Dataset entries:
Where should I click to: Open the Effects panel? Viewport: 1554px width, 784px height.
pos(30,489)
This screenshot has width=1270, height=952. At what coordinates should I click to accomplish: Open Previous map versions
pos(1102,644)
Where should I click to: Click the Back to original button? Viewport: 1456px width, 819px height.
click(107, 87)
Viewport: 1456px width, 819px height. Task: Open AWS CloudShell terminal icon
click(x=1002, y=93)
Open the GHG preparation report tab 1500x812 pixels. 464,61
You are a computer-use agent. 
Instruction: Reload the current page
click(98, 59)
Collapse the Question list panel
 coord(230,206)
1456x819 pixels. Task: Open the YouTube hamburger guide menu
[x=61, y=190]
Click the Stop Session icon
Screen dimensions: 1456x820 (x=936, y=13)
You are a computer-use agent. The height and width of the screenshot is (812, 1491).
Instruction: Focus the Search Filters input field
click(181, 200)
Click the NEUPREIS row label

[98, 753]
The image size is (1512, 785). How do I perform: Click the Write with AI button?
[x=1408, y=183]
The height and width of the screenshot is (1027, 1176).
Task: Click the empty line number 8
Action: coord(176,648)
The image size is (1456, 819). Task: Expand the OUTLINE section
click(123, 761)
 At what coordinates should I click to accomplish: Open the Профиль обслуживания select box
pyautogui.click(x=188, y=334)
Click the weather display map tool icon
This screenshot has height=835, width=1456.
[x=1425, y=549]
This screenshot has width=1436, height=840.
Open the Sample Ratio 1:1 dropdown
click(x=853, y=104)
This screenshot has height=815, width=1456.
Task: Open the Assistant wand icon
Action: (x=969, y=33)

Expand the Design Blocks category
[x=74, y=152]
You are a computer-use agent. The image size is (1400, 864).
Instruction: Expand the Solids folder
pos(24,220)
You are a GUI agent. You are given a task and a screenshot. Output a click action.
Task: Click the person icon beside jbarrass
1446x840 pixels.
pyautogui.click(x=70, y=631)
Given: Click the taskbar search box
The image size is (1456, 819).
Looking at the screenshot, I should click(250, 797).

ACTION ITEM: Please output all of the entries without changing a single character.

EXERCISE RESULT:
Where should I click to: Open the Effects panel? Viewport: 1554px width, 784px height.
pos(30,489)
This screenshot has width=1270, height=952. At what coordinates should I click to accomplish: Open Previous map versions
pos(1102,644)
Where should I click to: Click the Back to original button? Viewport: 1456px width, 819px height.
click(107, 87)
Viewport: 1456px width, 819px height. Task: Open AWS CloudShell terminal icon
click(x=1002, y=93)
Open the GHG preparation report tab 1500x812 pixels. 464,61
You are a computer-use agent. 
Instruction: Reload the current page
click(98, 59)
Collapse the Question list panel
 coord(230,206)
1456x819 pixels. Task: Open the YouTube hamburger guide menu
[x=61, y=190]
Click the Stop Session icon
Screen dimensions: 1456x820 (x=936, y=13)
You are a computer-use agent. The height and width of the screenshot is (812, 1491).
Instruction: Focus the Search Filters input field
click(181, 200)
Click the NEUPREIS row label

[98, 753]
The image size is (1512, 785). How do I perform: Click the Write with AI button?
[x=1408, y=183]
The height and width of the screenshot is (1027, 1176).
Task: Click the empty line number 8
Action: coord(176,648)
The image size is (1456, 819). Task: Expand the OUTLINE section
click(123, 761)
 At what coordinates should I click to accomplish: Open the Профиль обслуживания select box
pyautogui.click(x=188, y=334)
Click the weather display map tool icon
This screenshot has height=835, width=1456.
[x=1425, y=549]
This screenshot has width=1436, height=840.
Open the Sample Ratio 1:1 dropdown
click(x=853, y=104)
This screenshot has height=815, width=1456.
Task: Open the Assistant wand icon
Action: (x=969, y=33)

Expand the Design Blocks category
[x=74, y=152]
You are a computer-use agent. The image size is (1400, 864).
Instruction: Expand the Solids folder
pos(24,220)
You are a GUI agent. You are given a task and a screenshot. Output a click action.
Task: Click the person icon beside jbarrass
1446x840 pixels.
pyautogui.click(x=70, y=631)
Given: Click the taskbar search box
The image size is (1456, 819).
Looking at the screenshot, I should click(250, 797).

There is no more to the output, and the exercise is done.